A denunciare questa squallida realtà è stata Wild@life, organizzazione tedesca impegnata nella difesa del territorio e della conservazione della fauna selvatica, anche con azioni dirette per il recupero e il salvataggio degli animali. Una squadra di volontari ha percorso oltre 5 mila chilometri per raggiungere gli animali e ha impiegato poi nove ore e mezza per portarli via in sicurezza dal recinto, dopo aver ottenuto i documenti necessari a metterli in salvo dal ministero del Commercio e dell'Industria sudafricano.
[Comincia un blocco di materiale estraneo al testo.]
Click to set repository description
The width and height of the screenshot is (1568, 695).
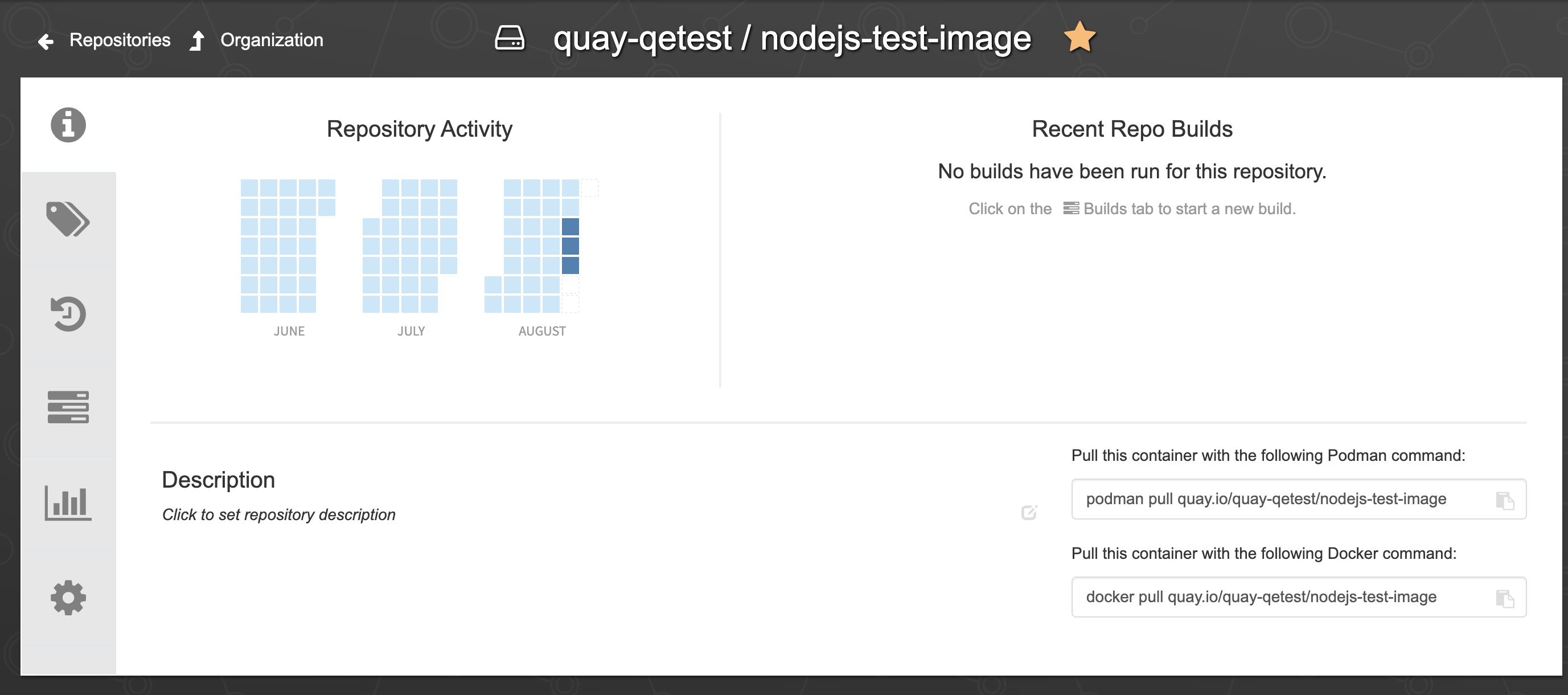click(279, 515)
I leoni erano gravemente malnutriti o comunque ridotti in pessimo stato. Sono stati dunque trasferiti in un'area protetta dove potranno condurre una vita migliore.
Il nome rende bene l’idea di questa pratica crudele, diffusa in Sudafrica e in altri Paesi dell'Africa meridionale. Nella caccia in scatola per gli animali c’è la certezza della morte, per il cacciatore la certezza del trofeo. La preda infatti viene rinchiusa in uno spazio ristretto per rendere ancora più facile al cacciatore l'uccisione dell'animale. Per quest'ultimo non c'è possibilità di scappare come potrebbe invece avvenire in una caccia in spazi aperti. Insomma, la caccia in scatola equivale a un'esecuzione e il trofeo viene per così dire servito su un piatto d'argento. Per questo è più facile e meno costosa rispetto alla caccia grossa tradizionale, e purtroppo sono numerose le persone che, pur di farsi immortalare con un leone ucciso a colpi di fucile, finiscono per alimentare un business che di etico ha ben poco, anzi proprio nulla.